EXERCISE BRIEF
Below are entries. Copy exactly the lines running from the line that holds "Ezpz Solutions India Pvt Ltd (198, 670)" to the line that holds "体験談 (531, 311)", with both ends included.

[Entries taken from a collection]
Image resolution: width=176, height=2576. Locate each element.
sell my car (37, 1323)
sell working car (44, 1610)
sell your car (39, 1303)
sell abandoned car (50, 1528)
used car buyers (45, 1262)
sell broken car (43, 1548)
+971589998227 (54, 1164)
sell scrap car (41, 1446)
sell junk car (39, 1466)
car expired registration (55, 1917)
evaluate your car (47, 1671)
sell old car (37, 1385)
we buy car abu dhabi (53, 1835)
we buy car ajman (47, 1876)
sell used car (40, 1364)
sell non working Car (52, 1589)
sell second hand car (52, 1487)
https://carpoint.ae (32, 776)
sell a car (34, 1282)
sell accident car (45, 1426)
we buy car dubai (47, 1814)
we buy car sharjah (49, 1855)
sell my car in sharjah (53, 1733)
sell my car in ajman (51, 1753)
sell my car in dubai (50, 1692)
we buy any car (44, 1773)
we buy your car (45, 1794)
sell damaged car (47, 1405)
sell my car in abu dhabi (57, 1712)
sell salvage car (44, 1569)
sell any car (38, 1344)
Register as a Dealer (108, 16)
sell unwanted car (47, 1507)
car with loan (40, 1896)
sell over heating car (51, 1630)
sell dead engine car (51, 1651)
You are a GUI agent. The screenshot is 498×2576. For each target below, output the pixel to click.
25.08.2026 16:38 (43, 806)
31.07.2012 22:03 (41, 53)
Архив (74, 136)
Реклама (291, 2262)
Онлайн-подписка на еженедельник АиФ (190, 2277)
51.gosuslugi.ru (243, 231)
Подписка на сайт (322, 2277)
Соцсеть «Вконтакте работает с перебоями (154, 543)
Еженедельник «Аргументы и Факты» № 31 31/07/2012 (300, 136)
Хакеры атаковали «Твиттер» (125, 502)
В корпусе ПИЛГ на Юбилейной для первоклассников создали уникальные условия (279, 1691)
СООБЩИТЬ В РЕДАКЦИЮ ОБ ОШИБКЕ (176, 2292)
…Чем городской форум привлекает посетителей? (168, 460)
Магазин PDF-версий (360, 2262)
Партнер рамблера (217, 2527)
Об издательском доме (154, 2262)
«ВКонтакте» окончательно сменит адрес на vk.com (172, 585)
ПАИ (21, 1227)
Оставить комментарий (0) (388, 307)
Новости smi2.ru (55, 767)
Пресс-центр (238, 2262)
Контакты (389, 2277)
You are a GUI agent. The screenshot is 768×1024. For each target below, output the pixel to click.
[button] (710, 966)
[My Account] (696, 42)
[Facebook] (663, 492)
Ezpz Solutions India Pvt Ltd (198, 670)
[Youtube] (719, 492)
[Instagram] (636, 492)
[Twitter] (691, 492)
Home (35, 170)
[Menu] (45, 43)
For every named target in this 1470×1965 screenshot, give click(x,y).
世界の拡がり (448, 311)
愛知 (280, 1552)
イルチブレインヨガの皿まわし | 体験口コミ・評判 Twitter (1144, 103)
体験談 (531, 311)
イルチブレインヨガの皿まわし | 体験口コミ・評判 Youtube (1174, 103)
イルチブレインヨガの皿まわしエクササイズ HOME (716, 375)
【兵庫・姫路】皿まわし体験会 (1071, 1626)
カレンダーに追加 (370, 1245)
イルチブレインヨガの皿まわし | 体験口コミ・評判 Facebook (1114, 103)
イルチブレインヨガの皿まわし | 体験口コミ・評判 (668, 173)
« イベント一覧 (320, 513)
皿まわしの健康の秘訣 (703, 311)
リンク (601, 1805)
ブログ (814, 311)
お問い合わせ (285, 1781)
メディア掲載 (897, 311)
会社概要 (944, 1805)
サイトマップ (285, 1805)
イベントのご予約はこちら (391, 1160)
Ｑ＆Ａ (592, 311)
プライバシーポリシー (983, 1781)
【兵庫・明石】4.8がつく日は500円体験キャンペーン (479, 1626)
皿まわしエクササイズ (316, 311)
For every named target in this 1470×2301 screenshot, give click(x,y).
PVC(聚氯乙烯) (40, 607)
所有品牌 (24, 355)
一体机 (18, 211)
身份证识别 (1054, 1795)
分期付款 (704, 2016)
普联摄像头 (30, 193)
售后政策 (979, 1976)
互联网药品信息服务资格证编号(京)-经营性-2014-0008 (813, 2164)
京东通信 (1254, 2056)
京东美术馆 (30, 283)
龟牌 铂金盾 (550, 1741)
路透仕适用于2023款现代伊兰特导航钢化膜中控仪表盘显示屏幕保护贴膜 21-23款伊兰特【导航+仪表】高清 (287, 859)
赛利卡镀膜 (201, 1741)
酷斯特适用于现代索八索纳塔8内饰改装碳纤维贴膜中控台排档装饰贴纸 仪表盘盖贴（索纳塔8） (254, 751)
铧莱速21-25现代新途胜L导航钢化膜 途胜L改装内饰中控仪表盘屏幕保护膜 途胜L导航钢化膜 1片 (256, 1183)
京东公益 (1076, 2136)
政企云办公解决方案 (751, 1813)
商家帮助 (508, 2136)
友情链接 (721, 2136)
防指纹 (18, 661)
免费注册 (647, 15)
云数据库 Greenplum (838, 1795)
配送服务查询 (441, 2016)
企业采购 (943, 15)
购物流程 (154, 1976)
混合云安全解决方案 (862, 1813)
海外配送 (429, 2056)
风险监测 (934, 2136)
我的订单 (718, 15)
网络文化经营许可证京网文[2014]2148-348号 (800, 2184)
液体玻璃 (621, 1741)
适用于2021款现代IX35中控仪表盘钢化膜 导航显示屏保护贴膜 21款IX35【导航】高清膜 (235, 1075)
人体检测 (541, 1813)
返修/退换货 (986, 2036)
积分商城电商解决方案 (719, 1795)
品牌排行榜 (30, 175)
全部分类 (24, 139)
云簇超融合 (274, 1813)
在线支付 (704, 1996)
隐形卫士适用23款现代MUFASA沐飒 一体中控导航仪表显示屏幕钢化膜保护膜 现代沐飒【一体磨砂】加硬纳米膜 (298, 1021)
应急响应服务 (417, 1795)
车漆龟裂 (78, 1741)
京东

EXERCISE RESPONSE
Ezpz Solutions India Pvt Ltd (198, 670)
[Youtube] (719, 492)
[Instagram] (636, 492)
[Twitter] (691, 492)
Home (35, 170)
[Menu] (45, 43)
For every named target in this 1470×1965 screenshot, give click(x,y).
世界の拡がり (448, 311)
愛知 (280, 1552)
イルチブレインヨガの皿まわし | 体験口コミ・評判 Twitter (1144, 103)
体験談 (531, 311)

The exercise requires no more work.